Label: Metal Blade/Sony
Dauer: 51:58
Erscheinungsdatum: 15.01.2021
Ausgabe: RH 403

Er lebt, liebt und feiert All Things Metal so sehr und auf so charmant nerdige, ehrliche (und eitle) Art und Weise, dass man Primordials Alan „Nemtheanga“ Averills Nebenprojekte immer auch als zitatreiche Verneigung vor der Geschichte des Genres verstehen muss.

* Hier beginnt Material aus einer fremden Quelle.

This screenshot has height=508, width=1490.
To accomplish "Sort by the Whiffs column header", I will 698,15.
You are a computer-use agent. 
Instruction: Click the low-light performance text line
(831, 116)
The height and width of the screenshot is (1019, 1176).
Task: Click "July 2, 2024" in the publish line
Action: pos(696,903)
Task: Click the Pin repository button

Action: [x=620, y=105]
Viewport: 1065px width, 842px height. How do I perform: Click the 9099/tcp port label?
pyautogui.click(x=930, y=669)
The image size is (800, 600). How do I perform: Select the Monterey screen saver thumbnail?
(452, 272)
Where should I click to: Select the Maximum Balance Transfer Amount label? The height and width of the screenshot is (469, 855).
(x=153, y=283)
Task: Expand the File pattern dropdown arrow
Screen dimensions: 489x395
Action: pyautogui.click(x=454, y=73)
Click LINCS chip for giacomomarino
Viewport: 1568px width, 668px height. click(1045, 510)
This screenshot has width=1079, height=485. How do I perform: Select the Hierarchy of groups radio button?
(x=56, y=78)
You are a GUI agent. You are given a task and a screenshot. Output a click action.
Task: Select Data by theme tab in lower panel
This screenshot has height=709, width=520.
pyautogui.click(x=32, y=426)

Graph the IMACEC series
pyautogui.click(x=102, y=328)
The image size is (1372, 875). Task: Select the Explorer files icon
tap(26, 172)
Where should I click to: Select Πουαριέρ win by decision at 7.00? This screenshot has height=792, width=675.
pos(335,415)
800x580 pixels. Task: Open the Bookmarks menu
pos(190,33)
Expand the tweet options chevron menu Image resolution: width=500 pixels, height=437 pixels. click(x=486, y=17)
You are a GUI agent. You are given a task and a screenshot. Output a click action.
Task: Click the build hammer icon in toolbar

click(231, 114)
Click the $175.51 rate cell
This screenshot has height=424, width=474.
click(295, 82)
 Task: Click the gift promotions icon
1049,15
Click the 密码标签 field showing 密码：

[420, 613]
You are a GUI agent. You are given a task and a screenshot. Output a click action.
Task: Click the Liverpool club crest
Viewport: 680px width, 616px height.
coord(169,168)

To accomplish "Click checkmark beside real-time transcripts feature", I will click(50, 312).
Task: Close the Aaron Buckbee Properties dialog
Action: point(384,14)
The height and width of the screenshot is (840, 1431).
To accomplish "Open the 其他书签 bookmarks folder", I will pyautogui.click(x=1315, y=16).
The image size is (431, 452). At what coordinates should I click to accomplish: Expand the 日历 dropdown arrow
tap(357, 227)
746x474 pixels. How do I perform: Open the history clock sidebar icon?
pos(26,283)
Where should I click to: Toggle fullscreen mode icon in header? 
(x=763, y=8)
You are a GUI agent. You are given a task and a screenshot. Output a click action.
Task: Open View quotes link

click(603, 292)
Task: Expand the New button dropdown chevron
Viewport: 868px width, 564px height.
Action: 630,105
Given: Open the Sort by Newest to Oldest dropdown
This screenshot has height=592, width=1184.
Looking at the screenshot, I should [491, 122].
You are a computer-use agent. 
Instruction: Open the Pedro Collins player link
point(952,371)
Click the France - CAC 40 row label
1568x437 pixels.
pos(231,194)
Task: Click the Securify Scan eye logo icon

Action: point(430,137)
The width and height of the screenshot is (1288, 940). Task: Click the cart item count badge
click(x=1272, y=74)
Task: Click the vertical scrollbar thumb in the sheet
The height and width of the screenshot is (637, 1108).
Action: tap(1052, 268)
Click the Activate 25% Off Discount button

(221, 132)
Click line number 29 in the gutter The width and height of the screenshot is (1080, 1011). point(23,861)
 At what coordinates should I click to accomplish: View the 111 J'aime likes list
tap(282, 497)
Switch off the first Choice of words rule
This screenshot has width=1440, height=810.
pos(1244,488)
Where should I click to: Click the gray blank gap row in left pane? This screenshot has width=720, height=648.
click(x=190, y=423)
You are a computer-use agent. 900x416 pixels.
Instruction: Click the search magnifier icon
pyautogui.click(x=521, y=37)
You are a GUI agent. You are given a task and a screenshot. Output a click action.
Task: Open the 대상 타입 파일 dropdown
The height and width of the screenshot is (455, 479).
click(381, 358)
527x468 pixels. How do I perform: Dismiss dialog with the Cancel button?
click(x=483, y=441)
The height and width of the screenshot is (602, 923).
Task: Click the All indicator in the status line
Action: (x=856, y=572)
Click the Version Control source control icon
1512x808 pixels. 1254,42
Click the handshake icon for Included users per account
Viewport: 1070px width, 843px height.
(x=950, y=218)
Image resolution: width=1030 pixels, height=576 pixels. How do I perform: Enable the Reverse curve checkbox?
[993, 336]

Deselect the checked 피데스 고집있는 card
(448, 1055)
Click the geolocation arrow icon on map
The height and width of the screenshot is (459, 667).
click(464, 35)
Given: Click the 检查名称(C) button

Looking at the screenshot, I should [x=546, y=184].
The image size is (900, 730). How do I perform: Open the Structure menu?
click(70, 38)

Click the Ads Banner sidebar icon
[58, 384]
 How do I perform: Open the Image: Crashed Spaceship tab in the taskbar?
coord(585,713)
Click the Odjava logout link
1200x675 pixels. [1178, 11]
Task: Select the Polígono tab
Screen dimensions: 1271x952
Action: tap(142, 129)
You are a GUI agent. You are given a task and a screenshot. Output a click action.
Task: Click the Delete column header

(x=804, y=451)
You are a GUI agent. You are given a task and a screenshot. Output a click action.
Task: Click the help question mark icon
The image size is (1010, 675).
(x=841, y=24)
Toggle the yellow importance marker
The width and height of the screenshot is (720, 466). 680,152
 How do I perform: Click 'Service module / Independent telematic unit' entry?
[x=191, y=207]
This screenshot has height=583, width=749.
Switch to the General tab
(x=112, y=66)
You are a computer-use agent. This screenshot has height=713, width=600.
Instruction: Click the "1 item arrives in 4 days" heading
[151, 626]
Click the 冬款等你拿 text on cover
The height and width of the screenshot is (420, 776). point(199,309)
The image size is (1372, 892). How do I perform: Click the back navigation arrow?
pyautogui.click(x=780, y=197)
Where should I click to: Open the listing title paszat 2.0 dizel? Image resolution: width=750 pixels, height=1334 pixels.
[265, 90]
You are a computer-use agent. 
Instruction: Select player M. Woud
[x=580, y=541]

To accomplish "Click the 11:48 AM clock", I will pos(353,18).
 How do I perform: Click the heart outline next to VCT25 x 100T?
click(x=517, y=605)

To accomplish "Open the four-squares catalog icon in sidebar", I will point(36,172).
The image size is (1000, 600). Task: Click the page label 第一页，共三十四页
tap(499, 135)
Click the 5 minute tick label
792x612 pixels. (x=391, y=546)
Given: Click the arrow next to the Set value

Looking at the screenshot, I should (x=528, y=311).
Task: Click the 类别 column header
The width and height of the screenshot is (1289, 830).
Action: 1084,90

DREAD SOVEREIGN, Alans Vehikel für All Things Doom, liefern jetzt ihr drittes Vollalbum ab und haben dafür u.a. 'You Don't Move Me (I Don't Give A Fuck)' gecovert; ein Schmankerl für Szenechecker, denn mit dem Originalsong lieferte ein anderer Besessener, namentlich Quorthon selig, im Jahr 1983 venomesken Radau ab. Tatsächlich steht die Wahl dieses eher obskuren Demofrühwerks aber stellvertretend für genau die eine Geschmacksnote zu viel, die „Alchemical Warfare” (ja, genau: Slayer) in der Gesamtschau leider etwas gestaltlos erscheinen lässt: Getragene, kilometertief ausholende Schwere bleibt die Kernkompetenz des Trios ('The Great Beast We Serve'), der gelegentliche Anstrich von Rotz'n'Rumpel funzt dagegen leider nicht so recht. Man muss gut auch einfach mal gut sein lassen.